Copyright © 2018 The Cardinal Newman Society. Permission to reprint without modification to text, with attribution to author and to The Cardinal Newman Society, and (if published online) hyperlinked to the article on the Newman Society’s website. The views expressed herein are those of the author and not necessarily those of The Cardinal Newman Society.
For many years I have spent several weekends every summer at homeschool conferences, up and down the length of the United States, each of which is organized by IHM Conferences. This year has been no exception. I have already given talks this summer at Catholic homeschooling conferences in Tampa and Dayton, and I spoke on June 22nd and 23rd at the IHM national homeschooling conference in Fredericksburg, Virginia. In addition, I was honoured to give the commencement addresses for the graduating class of 2018 at two prominent Catholic homeschool providers, Aquinas Learning, based in Manassas, Virginia, and Kolbe Academy, based in Napa, California.

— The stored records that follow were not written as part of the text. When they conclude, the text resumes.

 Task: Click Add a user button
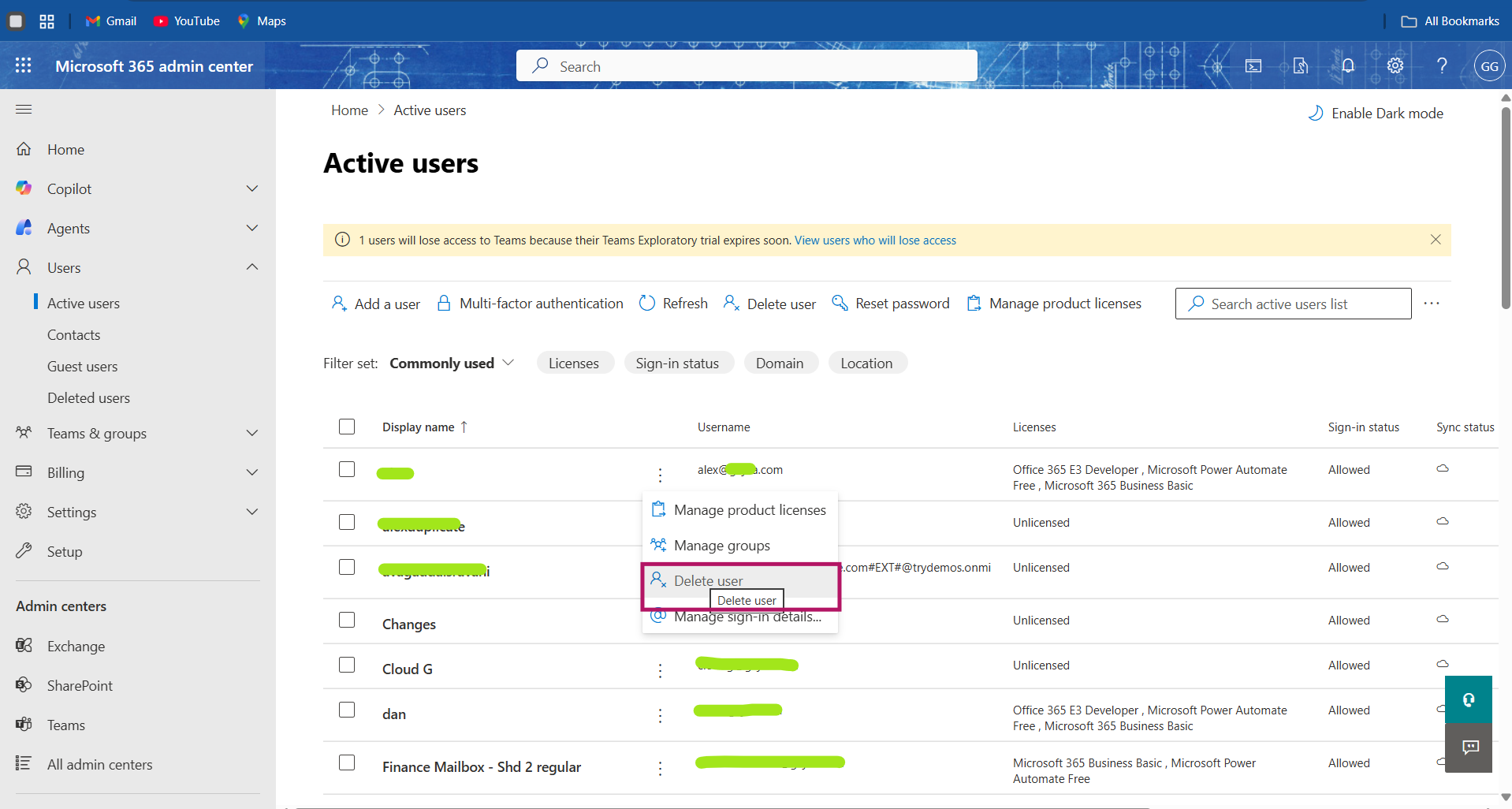pos(376,304)
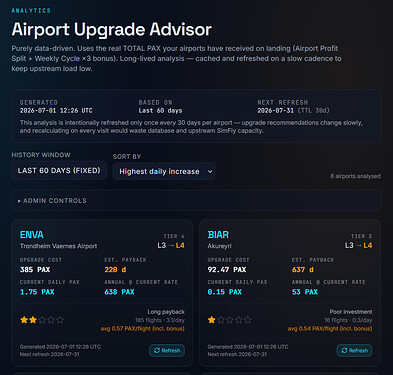393x375 pixels.
Task: Open the ENVA airport code heading
Action: 32,235
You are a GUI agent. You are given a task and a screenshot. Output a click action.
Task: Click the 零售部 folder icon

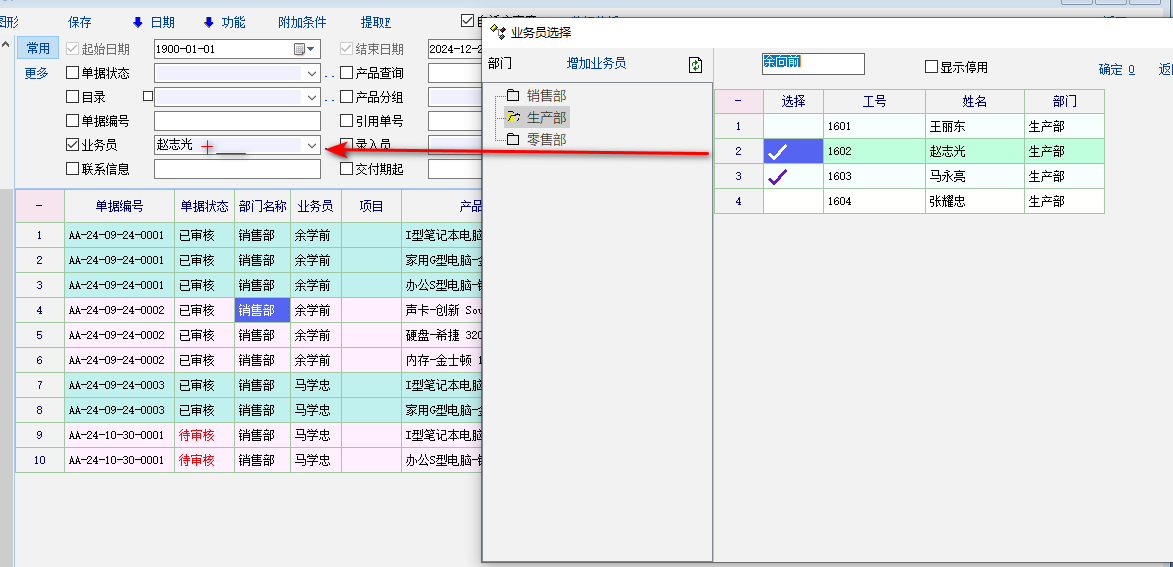point(513,140)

During conversations with some of the graduating seniors at the Kolbe Academy’s graduation ceremony, which was held in Atlanta, I was struck by how many of them were planning to attend Newman Guide colleges this coming fall. It dawned on me, as I spoke with these inspiring young people, that Catholic homeschools are effectively becoming college prep schools for those bona fide Catholic colleges which qualify for inclusion in the Newman Guide. With this thought in mind, I asked Everett Buyarski, Kolbe’s Director of Academic Services, if he had any data with respect to the proportion of Kolbe students choosing Newman Guide colleges. The figures he provided are fascinating and encouraging.
Of the students who attended the live graduation, 53 percent will be attending Newman Guide colleges in 2018, including Ave Maria University, Belmont Abbey College, Benedictine College, Thomas More College of the Liberal Arts, University of Dallas, and University of Mary. Although the figures are not quite as impressive for the entire graduating class, most of whom did not attend the live commencement, it’s still encouraging that close to a third of Kolbe’s college-bound students chose to attend a Newman Guide college or university.

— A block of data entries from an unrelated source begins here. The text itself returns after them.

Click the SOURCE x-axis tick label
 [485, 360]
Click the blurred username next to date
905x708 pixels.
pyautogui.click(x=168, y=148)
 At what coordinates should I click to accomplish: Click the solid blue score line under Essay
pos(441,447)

Seton Home Study School, the largest of the Catholic homeschool providers, does not keep a definitive record of the colleges their graduates attend. It is known, however, that many do attend Newman Guide colleges. Admissions officers at these colleges are very aware that a high percentage of their freshman classes are students from Seton, Kolbe or other Catholic homeschool providers.
Considering the connection between homeschooling and good Catholic colleges, it can be seen that the success of the latter depends to a considerable degree on the fortunes of the former. Since this is so, it is heartening that the number of Catholic families choosing to homeschool is continuing to grow. Seton Home Study School has seen a healthy 18 percent increase in the size of its graduating class over the past four years.
As for what the future might hold, I am encouraged by the words of one of this year’s Kolbe graduates, Charlie Mihaliak, in the address he gave to his fellow graduates at the Kolbe Academy commencement ceremony:
Over the last decade or so, our culture has both embraced and demonized the idea of a “millennial”… a genus of humans whose endless search for purpose is both an excuse for mediocrity and a reason for immorality. With the millennials reaching the end of their reign, the world is preparing for the new generation, Generation Z.
The Class of 2018 is, for the most part, composed of individuals born in the year 2000…. For better or worse, the individuals graduating today will affect change and, thanks to Kolbe, we know what this change must be; our mission is to know, love, and serve our Creator and, in doing so, spread His message to all of humanity.
It has perhaps never been more challenging to be a Catholic in our society and, we could argue, never been more important. However, we too have power—through our faith—and the tools with which we can spread the gospel and evangelize have never been more potent. It is our duty, honor, and privilege to commence this work.